Добржинский хорошо изучил психологию своего пленника. Он убедился в том, что фраза: «Я считаю для себя честью и счастьем умереть за это дело на виселице», — для него не просто фраза и не грозит ему больше смертной казнью. Его политика тоньше — ухватившись за вырвавшееся как-то у Гольденберга восклицание: «Из тюрьмы своей взываю я к правительству и говорю: «Пусть, наконец, прекратится эта братоубийственная война; пора, наконец, прекратить эту страшную десятилетнюю кровавую Варфоломеевскую ночь». Добржинский дает понять, что не кто иной, как сам Гольденберг, может при желании не только избавить товарищей от казни, но и заслужить великую славу — вернуть стране мир и спокойствие.

— Как только, — говорит он в один из очередных допросов, — правительство из ваших показаний узнает истину, все политические будут освобождены по амнистии и Россия получит конституцию. Подумайте. Я. к вам завтра зайду.

Да что конституция? Оставаясь с глазу на глаз с Гольденбергом, Добржинский не скупится на обещания. То, что происходит, когда он остается наедине с обвиняемым, похоже не на допрос, а на тайный сговор членов преступного сообщества. Если бы речи, которые ведет в таких случаях товарищ прокурора, не были санкционированы высшей властью, они привели бы его самого на скамью подсудимых, а там и на каторгу.

Добржинский еще и еще раз заходит в камеру, еще и еще раз говорит: «Подумайте!» И вот игра доведена до конца.

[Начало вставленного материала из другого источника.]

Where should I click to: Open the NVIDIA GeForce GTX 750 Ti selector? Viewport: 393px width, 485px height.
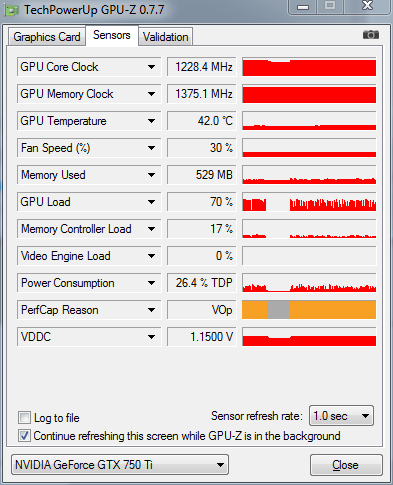coord(120,465)
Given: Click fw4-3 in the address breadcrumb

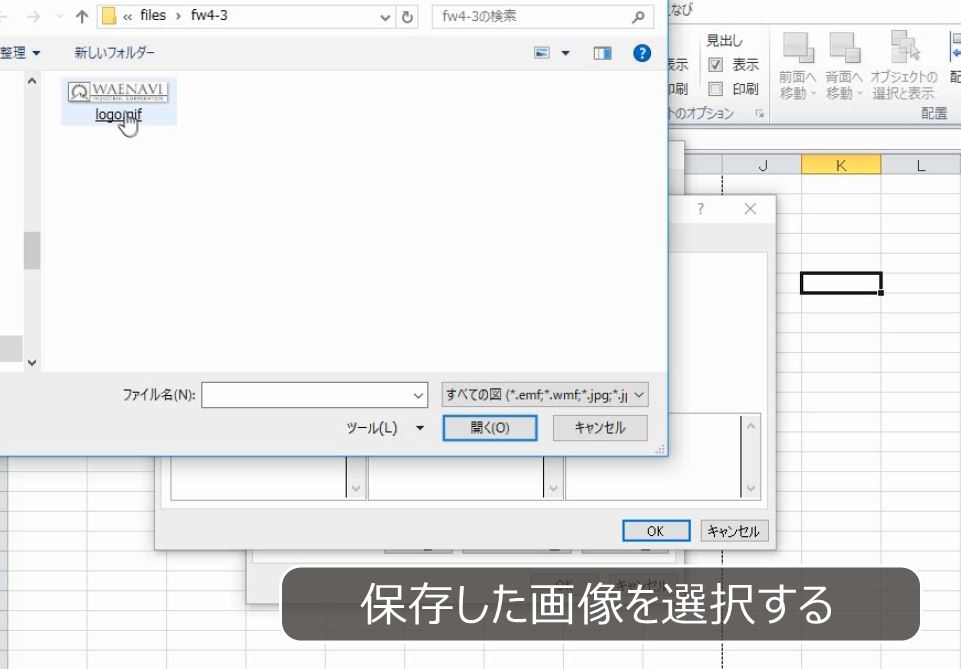Looking at the screenshot, I should (x=209, y=15).
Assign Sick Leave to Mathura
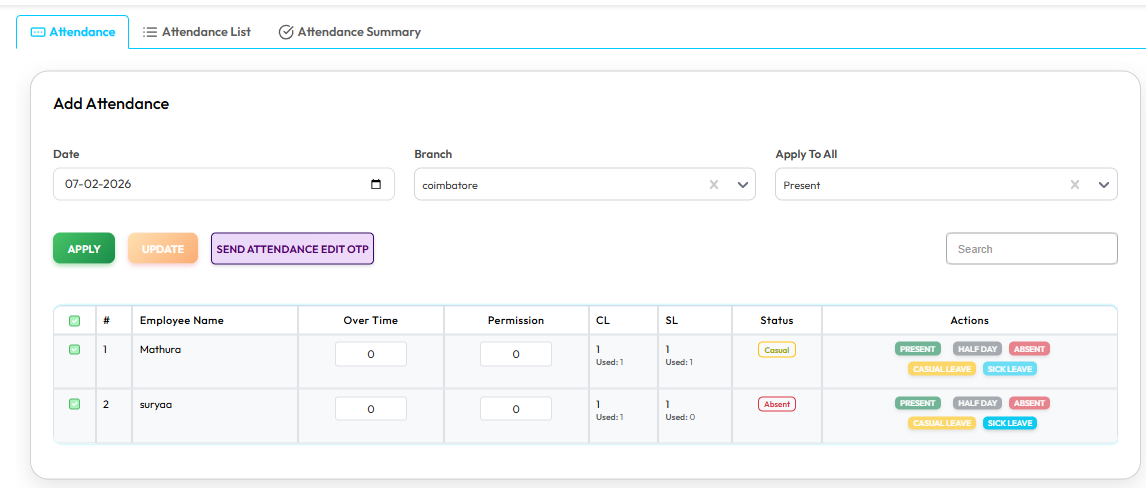The width and height of the screenshot is (1146, 488). (1009, 369)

Гольденберг рассказывает все, выдает всех, подробно излагает планы народовольцев.

В Третьем отделении кипит работа. Составляются предписания: арестовать таких-то и таких-то, проживающих там-то и там-то. Помощник делопроизводителя Клеточников, черненький, смуглый, худощавый, с утра до вечера составляет секретные записки, шифрует и расшифровывает телеграммы, исписывает мелким бисерным почерком десятки листов бумаги. Еще несколько дней, и все члены Исполнительного Комитета «Народной воли» (а много ли их? — всего несколько десятков человек) будут пойманы, арестованы, заключены в тюрьму.

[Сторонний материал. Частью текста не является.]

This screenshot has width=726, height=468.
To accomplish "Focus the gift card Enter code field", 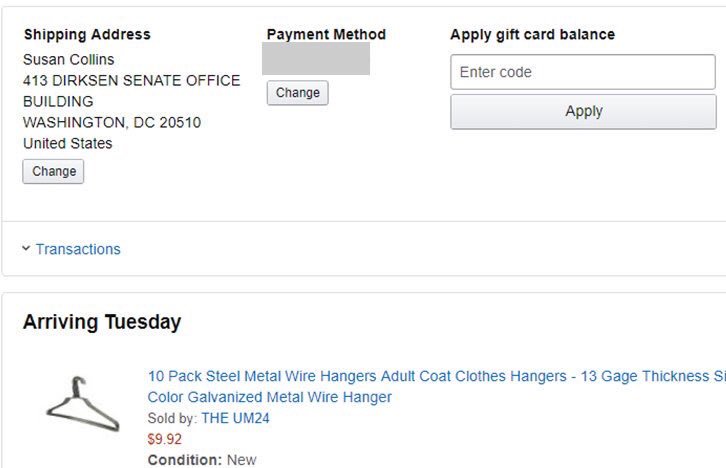I will [582, 72].
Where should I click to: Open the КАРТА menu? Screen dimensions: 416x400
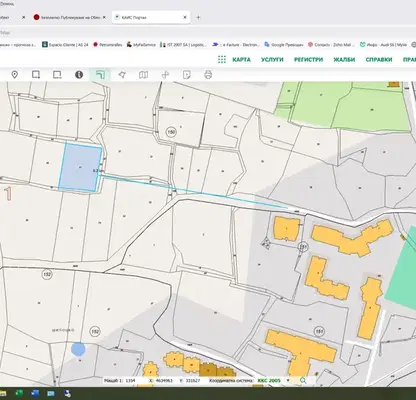click(x=241, y=60)

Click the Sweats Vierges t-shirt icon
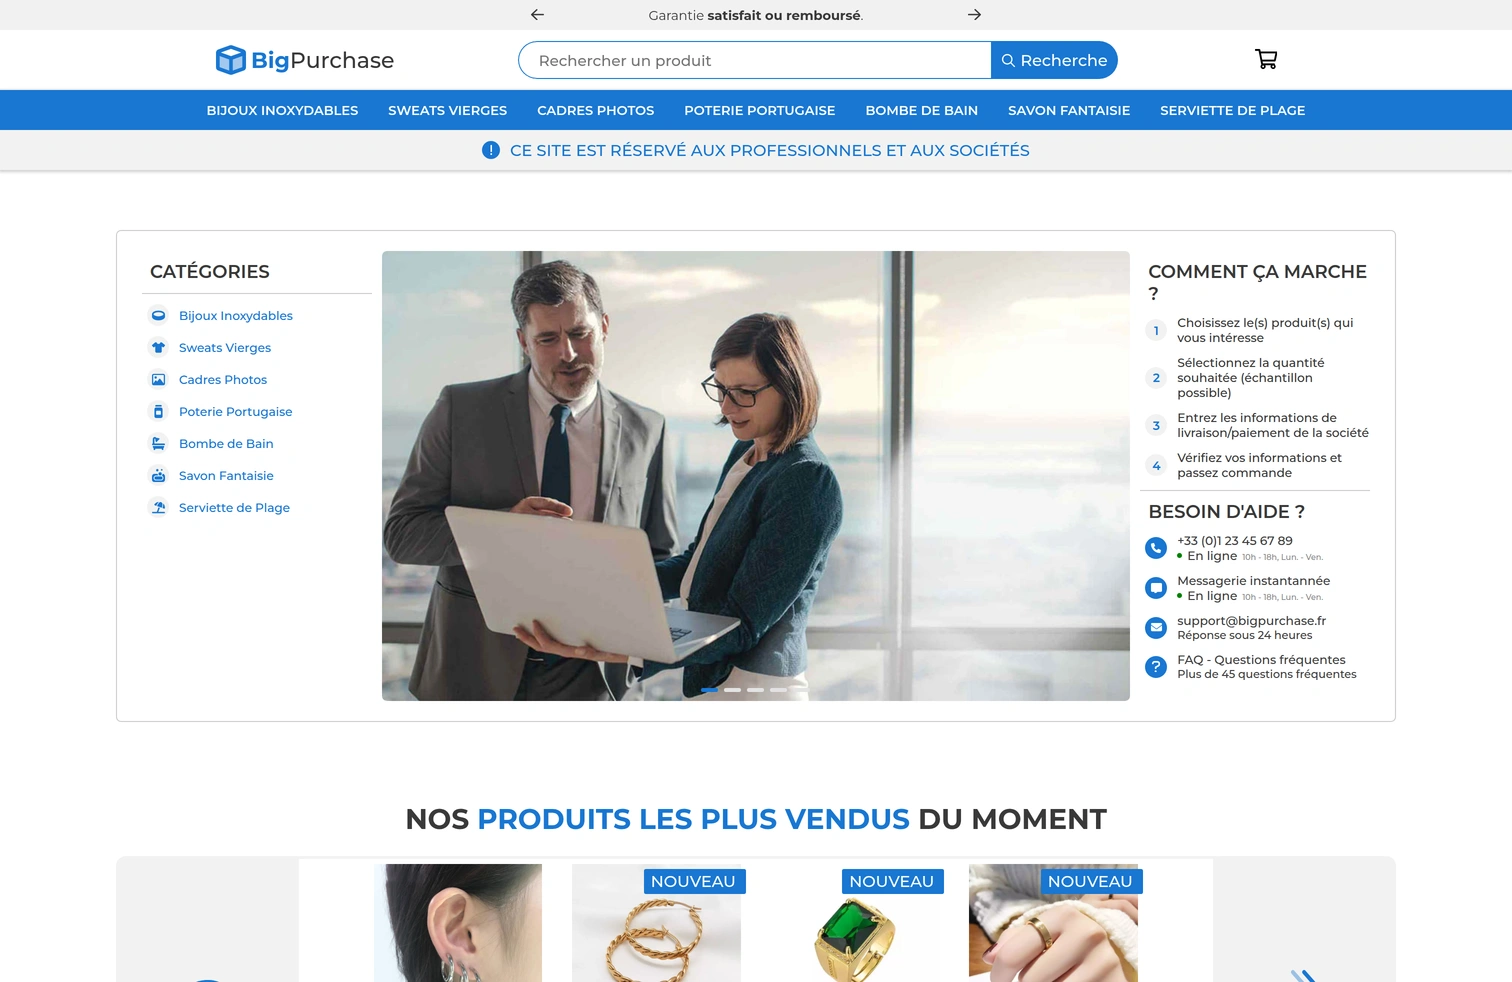coord(158,347)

Но почему-то все эти предписания и секретные постановления остаются на бумаге. Исполнительный Комитет неуловим. Революционеры исчезают накануне обыска, за несколько часов до облавы. Что это? Неужели у них в Третьем отделении есть свои люди?

Производится секретное расследование. Нет, все благополучно. Все чиновники ведут себя примерно, особенно Клеточников, всегда трезвый, трудолюбивый, исполнительный.

И младший помощник делопроизводителя Клеточников продолжает в Третьем отделении свою работу агента Исполнительного Комитета.

Клеточников предложил себя «Земле и воле» для совершения террористического акта еще в конце 1878 года. Но Михайлову, которому давно уже представлялось необходимым иметь в Третьем отделении своего человека, показалось, что Клеточников, легальный, не слишком молодой, имеющий к тому же чин, вполне подходит к этой роли. Легче было найти революционера, готового пожертвовать жизнью, чем такого, за которого можно было бы поручиться, что, находясь в самом омуте, он не запутается сам и не запутает других.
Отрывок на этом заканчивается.